*TEXT*.
☆ ☆ ☆ ☆

I don't know, though. I've had an 'up' couple of days and am feeling pretty good right now. When I wake up in the morning, I might be singing a different tune. Hard to tell, y'know?
 
I boot my friends to the curb and am ashamed to go back to them. I choose to not bring new people in because I know I will go into my withdrawn mode and not call and not want to see anyone. I don't want to or feel that I havee to explain. I think alone is what I am meant to be. I am a burden to others IMO.I have one friend who does not care how bad or good I am she forces me out of the house either way. I keep thanking her for putting up with me. At the same time I don't think being in my house alone is always the best answer.
 
For me it's the opposite - I don't have any close friends anymore because I KNOW I'd run the friendship off into the ditch by allowing my feelings to get hurt. It's like I don't even know how to be a friend with someone anymore. I also don't know how to deal with conflict and avoid it at all cost.

For example: Last trip to the e.r. I asked my neighbor to watch Nicole. She agreed but then ended up going to the circus and dumped Nicole at another neighbor's house. Never bothered to call me and ask me if it was ok. I asked HER to watch my daughter nobody else. I trust my other neighbor (luckily) but that's not the point. I haven't said anything to her. It really made me mad.

☆ ☆ ☆ ☆

[Screenshot and document pointing records]
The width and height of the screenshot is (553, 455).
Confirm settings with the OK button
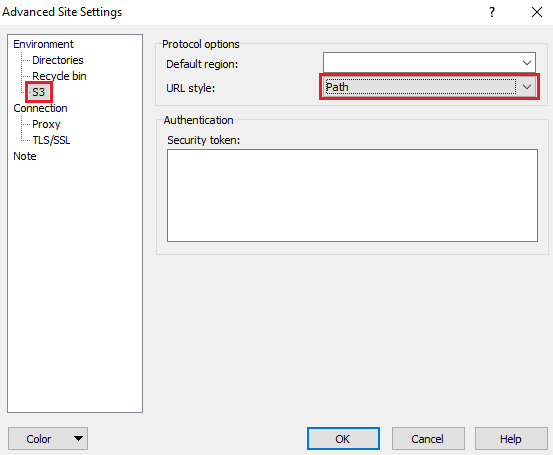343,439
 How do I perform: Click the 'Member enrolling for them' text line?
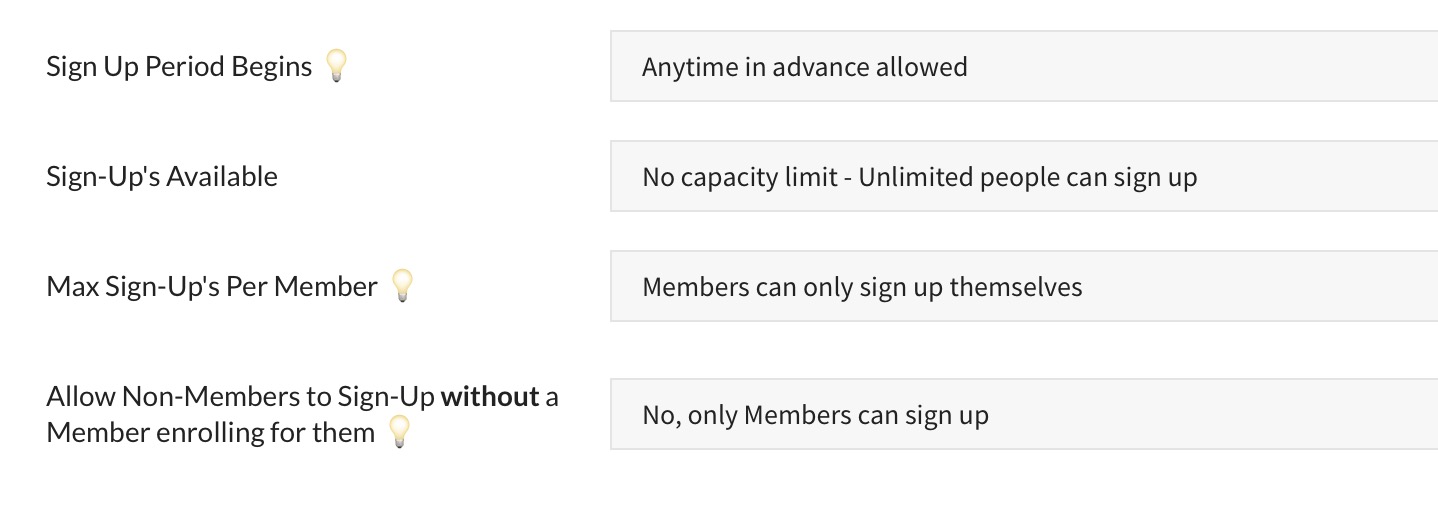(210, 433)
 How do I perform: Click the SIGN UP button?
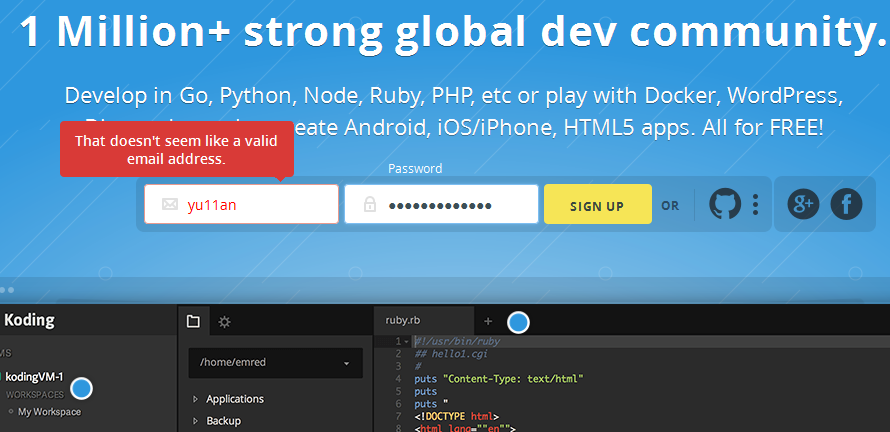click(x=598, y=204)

☆ ☆ ☆ ☆

*WRITTEN TASK*.
Answer these questions using the text on friendship and withdrawal above.
1. What does the one friend who "does not care how bad or good I am" do either way?
2. What does the writer who says "For me it's the opposite" avoid at all cost?
3. Where did the neighbor asked to watch Nicole end up going?

*REPLY TO THE TASK*.
1. She forces the writer out of the house.
2. Conflict.
3. To the circus.